What is expected.
Each record needs to be echoed exactly; can you do that?

Saved entries:

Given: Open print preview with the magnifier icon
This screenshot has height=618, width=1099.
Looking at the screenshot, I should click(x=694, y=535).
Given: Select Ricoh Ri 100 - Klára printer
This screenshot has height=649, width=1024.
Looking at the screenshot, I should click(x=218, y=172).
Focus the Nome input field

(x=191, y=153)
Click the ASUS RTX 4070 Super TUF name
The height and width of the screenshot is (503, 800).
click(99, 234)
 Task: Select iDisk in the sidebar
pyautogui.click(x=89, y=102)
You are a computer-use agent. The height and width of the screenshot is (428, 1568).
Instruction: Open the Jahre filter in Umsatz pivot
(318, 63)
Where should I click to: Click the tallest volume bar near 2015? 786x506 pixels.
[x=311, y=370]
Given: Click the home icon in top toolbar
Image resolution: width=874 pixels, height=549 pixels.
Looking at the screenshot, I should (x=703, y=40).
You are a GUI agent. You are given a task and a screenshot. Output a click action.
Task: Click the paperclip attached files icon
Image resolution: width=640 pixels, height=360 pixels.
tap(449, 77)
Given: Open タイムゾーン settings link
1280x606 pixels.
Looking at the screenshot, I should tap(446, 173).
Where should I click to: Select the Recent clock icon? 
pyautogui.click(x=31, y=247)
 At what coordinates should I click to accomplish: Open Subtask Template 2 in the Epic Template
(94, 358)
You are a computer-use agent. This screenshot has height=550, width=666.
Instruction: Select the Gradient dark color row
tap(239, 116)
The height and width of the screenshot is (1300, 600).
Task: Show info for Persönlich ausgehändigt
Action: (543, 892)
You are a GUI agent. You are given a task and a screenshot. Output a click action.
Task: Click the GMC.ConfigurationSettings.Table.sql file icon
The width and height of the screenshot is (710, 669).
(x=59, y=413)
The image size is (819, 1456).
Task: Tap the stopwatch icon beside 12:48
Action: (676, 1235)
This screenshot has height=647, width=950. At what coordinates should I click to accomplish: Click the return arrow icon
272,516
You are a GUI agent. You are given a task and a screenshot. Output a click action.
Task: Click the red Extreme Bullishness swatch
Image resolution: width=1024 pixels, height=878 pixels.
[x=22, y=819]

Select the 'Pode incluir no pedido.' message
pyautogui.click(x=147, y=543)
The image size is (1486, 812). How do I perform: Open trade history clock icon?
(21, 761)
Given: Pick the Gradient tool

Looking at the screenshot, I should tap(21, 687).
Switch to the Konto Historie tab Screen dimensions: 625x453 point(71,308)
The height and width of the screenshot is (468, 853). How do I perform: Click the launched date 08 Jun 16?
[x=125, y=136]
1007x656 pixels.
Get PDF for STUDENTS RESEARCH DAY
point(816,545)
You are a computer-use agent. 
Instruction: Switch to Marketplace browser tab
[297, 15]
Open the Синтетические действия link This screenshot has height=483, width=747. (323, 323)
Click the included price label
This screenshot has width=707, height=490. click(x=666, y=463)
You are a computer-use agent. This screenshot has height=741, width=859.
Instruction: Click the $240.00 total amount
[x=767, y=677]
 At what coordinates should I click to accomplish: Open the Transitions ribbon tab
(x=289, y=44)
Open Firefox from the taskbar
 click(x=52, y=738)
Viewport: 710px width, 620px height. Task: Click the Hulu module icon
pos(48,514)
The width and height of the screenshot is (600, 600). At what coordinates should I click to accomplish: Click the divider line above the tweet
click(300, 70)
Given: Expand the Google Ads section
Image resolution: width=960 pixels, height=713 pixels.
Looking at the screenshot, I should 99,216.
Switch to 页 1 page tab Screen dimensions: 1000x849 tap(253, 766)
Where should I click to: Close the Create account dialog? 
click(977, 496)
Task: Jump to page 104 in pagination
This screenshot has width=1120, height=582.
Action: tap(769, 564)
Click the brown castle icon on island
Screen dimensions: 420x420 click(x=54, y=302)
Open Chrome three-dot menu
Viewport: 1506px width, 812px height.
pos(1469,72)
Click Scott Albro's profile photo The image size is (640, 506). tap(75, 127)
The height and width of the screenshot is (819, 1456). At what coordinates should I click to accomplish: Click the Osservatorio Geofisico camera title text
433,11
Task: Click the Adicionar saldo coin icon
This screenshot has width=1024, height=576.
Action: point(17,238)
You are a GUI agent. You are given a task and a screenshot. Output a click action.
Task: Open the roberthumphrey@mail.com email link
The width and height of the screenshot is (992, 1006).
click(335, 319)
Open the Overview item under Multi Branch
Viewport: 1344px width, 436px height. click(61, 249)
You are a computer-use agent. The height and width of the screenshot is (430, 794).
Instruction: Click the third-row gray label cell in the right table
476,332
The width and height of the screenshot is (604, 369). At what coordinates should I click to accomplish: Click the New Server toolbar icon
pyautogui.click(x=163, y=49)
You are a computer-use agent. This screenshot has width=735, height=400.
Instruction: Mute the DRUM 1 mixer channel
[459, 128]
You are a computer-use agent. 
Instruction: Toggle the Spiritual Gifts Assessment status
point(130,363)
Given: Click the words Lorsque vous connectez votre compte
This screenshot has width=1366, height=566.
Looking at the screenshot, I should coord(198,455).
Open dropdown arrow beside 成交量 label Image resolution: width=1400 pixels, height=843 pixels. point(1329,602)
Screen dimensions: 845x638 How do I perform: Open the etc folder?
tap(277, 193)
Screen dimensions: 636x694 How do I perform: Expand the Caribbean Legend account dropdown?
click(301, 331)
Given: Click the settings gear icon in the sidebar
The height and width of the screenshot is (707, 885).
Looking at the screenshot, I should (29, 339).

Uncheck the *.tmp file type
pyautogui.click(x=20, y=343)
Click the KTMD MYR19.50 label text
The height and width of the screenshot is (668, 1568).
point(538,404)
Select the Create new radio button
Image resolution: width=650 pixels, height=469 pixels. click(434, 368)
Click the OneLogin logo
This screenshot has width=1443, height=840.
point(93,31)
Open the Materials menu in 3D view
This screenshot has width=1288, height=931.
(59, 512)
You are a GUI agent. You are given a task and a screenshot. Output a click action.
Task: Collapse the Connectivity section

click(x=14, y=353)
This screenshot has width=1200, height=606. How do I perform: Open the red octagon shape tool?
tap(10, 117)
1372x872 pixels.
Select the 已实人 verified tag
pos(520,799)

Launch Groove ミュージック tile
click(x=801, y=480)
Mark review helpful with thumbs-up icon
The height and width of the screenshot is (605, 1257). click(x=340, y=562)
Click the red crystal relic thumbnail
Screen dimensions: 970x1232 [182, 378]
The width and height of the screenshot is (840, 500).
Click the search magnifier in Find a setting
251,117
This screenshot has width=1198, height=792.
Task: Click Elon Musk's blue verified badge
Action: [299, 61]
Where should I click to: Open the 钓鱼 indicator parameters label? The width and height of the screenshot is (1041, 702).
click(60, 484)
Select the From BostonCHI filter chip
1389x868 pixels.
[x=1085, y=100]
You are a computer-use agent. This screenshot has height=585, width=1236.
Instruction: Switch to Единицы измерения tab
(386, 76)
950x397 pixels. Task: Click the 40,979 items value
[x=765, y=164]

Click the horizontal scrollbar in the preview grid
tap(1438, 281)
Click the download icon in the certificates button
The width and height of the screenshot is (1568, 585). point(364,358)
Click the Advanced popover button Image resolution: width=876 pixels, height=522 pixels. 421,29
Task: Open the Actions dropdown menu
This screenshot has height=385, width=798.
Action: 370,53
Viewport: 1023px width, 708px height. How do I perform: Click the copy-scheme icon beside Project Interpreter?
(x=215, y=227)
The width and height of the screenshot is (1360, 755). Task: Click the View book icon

Task solution.
Given: Open print preview with the magnifier icon
This screenshot has height=618, width=1099.
Looking at the screenshot, I should click(x=694, y=535).
Given: Select Ricoh Ri 100 - Klára printer
This screenshot has height=649, width=1024.
Looking at the screenshot, I should click(x=218, y=172).
Focus the Nome input field

(x=191, y=153)
Click the ASUS RTX 4070 Super TUF name
The height and width of the screenshot is (503, 800).
click(99, 234)
 Task: Select iDisk in the sidebar
pyautogui.click(x=89, y=102)
You are a computer-use agent. The height and width of the screenshot is (428, 1568).
Instruction: Open the Jahre filter in Umsatz pivot
(318, 63)
Where should I click to: Click the tallest volume bar near 2015? 786x506 pixels.
[x=311, y=370]
Given: Click the home icon in top toolbar
Image resolution: width=874 pixels, height=549 pixels.
Looking at the screenshot, I should (x=703, y=40).
You are a GUI agent. You are given a task and a screenshot. Output a click action.
Task: Click the paperclip attached files icon
Image resolution: width=640 pixels, height=360 pixels.
tap(449, 77)
Given: Open タイムゾーン settings link
1280x606 pixels.
Looking at the screenshot, I should tap(446, 173).
Where should I click to: Select the Recent clock icon? 
pyautogui.click(x=31, y=247)
 At what coordinates should I click to accomplish: Open Subtask Template 2 in the Epic Template
(94, 358)
You are a computer-use agent. This screenshot has height=550, width=666.
Instruction: Select the Gradient dark color row
tap(239, 116)
The height and width of the screenshot is (1300, 600).
Task: Show info for Persönlich ausgehändigt
Action: (543, 892)
You are a GUI agent. You are given a task and a screenshot. Output a click action.
Task: Click the GMC.ConfigurationSettings.Table.sql file icon
The width and height of the screenshot is (710, 669).
(x=59, y=413)
The image size is (819, 1456).
Task: Tap the stopwatch icon beside 12:48
Action: (676, 1235)
This screenshot has height=647, width=950. At what coordinates should I click to accomplish: Click the return arrow icon
272,516
You are a GUI agent. You are given a task and a screenshot. Output a click action.
Task: Click the red Extreme Bullishness swatch
Image resolution: width=1024 pixels, height=878 pixels.
[x=22, y=819]

Select the 'Pode incluir no pedido.' message
pyautogui.click(x=147, y=543)
The image size is (1486, 812). How do I perform: Open trade history clock icon?
(21, 761)
Given: Pick the Gradient tool

Looking at the screenshot, I should tap(21, 687).
Switch to the Konto Historie tab Screen dimensions: 625x453 point(71,308)
The height and width of the screenshot is (468, 853). How do I perform: Click the launched date 08 Jun 16?
[x=125, y=136]
1007x656 pixels.
Get PDF for STUDENTS RESEARCH DAY
point(816,545)
You are a computer-use agent. 
Instruction: Switch to Marketplace browser tab
[297, 15]
Open the Синтетические действия link This screenshot has height=483, width=747. (323, 323)
Click the included price label
This screenshot has width=707, height=490. click(x=666, y=463)
You are a computer-use agent. This screenshot has height=741, width=859.
Instruction: Click the $240.00 total amount
[x=767, y=677]
 At what coordinates should I click to accomplish: Open the Transitions ribbon tab
(x=289, y=44)
Open Firefox from the taskbar
 click(x=52, y=738)
Viewport: 710px width, 620px height. Task: Click the Hulu module icon
pos(48,514)
The width and height of the screenshot is (600, 600). At what coordinates should I click to accomplish: Click the divider line above the tweet
click(300, 70)
Given: Expand the Google Ads section
Image resolution: width=960 pixels, height=713 pixels.
Looking at the screenshot, I should 99,216.
Switch to 页 1 page tab Screen dimensions: 1000x849 tap(253, 766)
Where should I click to: Close the Create account dialog? 
click(977, 496)
Task: Jump to page 104 in pagination
This screenshot has width=1120, height=582.
Action: tap(769, 564)
Click the brown castle icon on island
Screen dimensions: 420x420 click(x=54, y=302)
Open Chrome three-dot menu
Viewport: 1506px width, 812px height.
pos(1469,72)
Click Scott Albro's profile photo The image size is (640, 506). tap(75, 127)
The height and width of the screenshot is (819, 1456). At what coordinates should I click to accomplish: Click the Osservatorio Geofisico camera title text
433,11
Task: Click the Adicionar saldo coin icon
This screenshot has width=1024, height=576.
Action: point(17,238)
You are a GUI agent. You are given a task and a screenshot. Output a click action.
Task: Open the roberthumphrey@mail.com email link
The width and height of the screenshot is (992, 1006).
click(335, 319)
Open the Overview item under Multi Branch
Viewport: 1344px width, 436px height. click(61, 249)
You are a computer-use agent. The height and width of the screenshot is (430, 794).
Instruction: Click the third-row gray label cell in the right table
476,332
The width and height of the screenshot is (604, 369). At what coordinates should I click to accomplish: Click the New Server toolbar icon
pyautogui.click(x=163, y=49)
You are a computer-use agent. This screenshot has width=735, height=400.
Instruction: Mute the DRUM 1 mixer channel
[459, 128]
You are a computer-use agent. 
Instruction: Toggle the Spiritual Gifts Assessment status
point(130,363)
Given: Click the words Lorsque vous connectez votre compte
This screenshot has width=1366, height=566.
Looking at the screenshot, I should coord(198,455).
Open dropdown arrow beside 成交量 label Image resolution: width=1400 pixels, height=843 pixels. point(1329,602)
Screen dimensions: 845x638 How do I perform: Open the etc folder?
tap(277, 193)
Screen dimensions: 636x694 How do I perform: Expand the Caribbean Legend account dropdown?
click(301, 331)
Given: Click the settings gear icon in the sidebar
The height and width of the screenshot is (707, 885).
Looking at the screenshot, I should (29, 339).

Uncheck the *.tmp file type
pyautogui.click(x=20, y=343)
Click the KTMD MYR19.50 label text
The height and width of the screenshot is (668, 1568).
point(538,404)
Select the Create new radio button
Image resolution: width=650 pixels, height=469 pixels. click(434, 368)
Click the OneLogin logo
This screenshot has width=1443, height=840.
point(93,31)
Open the Materials menu in 3D view
This screenshot has width=1288, height=931.
(59, 512)
You are a GUI agent. You are given a task and a screenshot. Output a click action.
Task: Collapse the Connectivity section

click(x=14, y=353)
This screenshot has width=1200, height=606. How do I perform: Open the red octagon shape tool?
tap(10, 117)
1372x872 pixels.
Select the 已实人 verified tag
pos(520,799)

Launch Groove ミュージック tile
click(x=801, y=480)
Mark review helpful with thumbs-up icon
The height and width of the screenshot is (605, 1257). click(x=340, y=562)
Click the red crystal relic thumbnail
Screen dimensions: 970x1232 [182, 378]
The width and height of the screenshot is (840, 500).
Click the search magnifier in Find a setting
251,117
This screenshot has width=1198, height=792.
Task: Click Elon Musk's blue verified badge
Action: [299, 61]
Where should I click to: Open the 钓鱼 indicator parameters label? The width and height of the screenshot is (1041, 702).
click(60, 484)
Select the From BostonCHI filter chip
1389x868 pixels.
[x=1085, y=100]
You are a computer-use agent. This screenshot has height=585, width=1236.
Instruction: Switch to Единицы измерения tab
(386, 76)
950x397 pixels. Task: Click the 40,979 items value
[x=765, y=164]

Click the horizontal scrollbar in the preview grid
tap(1438, 281)
Click the download icon in the certificates button
The width and height of the screenshot is (1568, 585). point(364,358)
Click the Advanced popover button Image resolution: width=876 pixels, height=522 pixels. 421,29
Task: Open the Actions dropdown menu
This screenshot has height=385, width=798.
Action: 370,53
Viewport: 1023px width, 708px height. How do I perform: Click the copy-scheme icon beside Project Interpreter?
(x=215, y=227)
The width and height of the screenshot is (1360, 755). Task: Click the View book icon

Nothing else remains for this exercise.